国政刻刻 地理的表示(GI)保護制度について
地理的表示(GI)保護制度をご存知でしょうか。この制度は酒類や農林水産品において、伝統的な生産方法や気候・風土など生産地ならではの特性が活かされた産品の名称(地理的表示)を知的財産として登録し保護するものです。全国ではすでに114の産品が登録をされており、本県でも近江牛と伊吹そば(米原市)が登録されています。登録の効果は多々ありますが、地域ブランドが確立されるため他の製品との差別化が図れること、一定の品質が確保されることで消費者の信頼性向上につながること、そして地理的表示が浸透している欧米においては信頼できる特産品として扱われるため海外の販路開拓や販売展開の可能性が高まることなどがあげられます。
そうしたなか、滋賀県の酒造業協同組合さんが県産の日本酒を地理的表示保護制度に登録されるよう活動しておられます。

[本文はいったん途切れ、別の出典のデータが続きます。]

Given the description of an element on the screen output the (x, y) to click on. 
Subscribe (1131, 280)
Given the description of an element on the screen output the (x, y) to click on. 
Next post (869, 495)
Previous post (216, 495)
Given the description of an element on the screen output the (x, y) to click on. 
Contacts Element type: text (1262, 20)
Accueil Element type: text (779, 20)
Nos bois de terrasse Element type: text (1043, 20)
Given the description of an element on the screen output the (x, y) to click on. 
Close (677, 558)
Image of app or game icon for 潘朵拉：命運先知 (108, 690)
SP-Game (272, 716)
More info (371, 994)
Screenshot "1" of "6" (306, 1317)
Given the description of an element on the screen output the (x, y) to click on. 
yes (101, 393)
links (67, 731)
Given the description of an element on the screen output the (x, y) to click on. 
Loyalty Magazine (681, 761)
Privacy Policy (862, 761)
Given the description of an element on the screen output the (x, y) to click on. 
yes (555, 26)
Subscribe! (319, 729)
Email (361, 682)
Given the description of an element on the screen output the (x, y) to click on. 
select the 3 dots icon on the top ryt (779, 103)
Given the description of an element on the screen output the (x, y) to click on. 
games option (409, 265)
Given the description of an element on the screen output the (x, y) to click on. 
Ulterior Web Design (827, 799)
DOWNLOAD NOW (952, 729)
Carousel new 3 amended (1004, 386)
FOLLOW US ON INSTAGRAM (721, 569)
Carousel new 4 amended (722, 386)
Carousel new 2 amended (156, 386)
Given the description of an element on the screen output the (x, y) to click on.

県内では四方の山々を水源とする伏流水で生産される良質な酒米を原料として、長年にわたって盆地特有の底冷えする寒さのなか、多くの能登杜氏の手で日本酒がつくられてきました。今回は原料米を滋賀県産米に限定した、高品質な純米タイプの日本酒で登録を目指されると伺っています。全国ではすでに12の地域で日本酒が登録されていますが、そうした地域と比較しても今回の取り組みは大変意欲的なもので県産日本酒ブランドの向上と販売力強化につながるものと期待しています。
現在政府では2030年に5兆円を目標に農林水産物・食品の輸出拡大に取り組んでいます。今年度の目標額1兆円はすでに達成されました。和食文化が世界中で評価を受けるなか、欧米では日本酒が高い評価を受けています。国税庁をはじめ農林水産省や経済産業省でも支援策が用意されています。滋賀の日本酒が地理的表示(GI)の登録を契機として、世界に羽ばたいていかれるよう支援してまいります。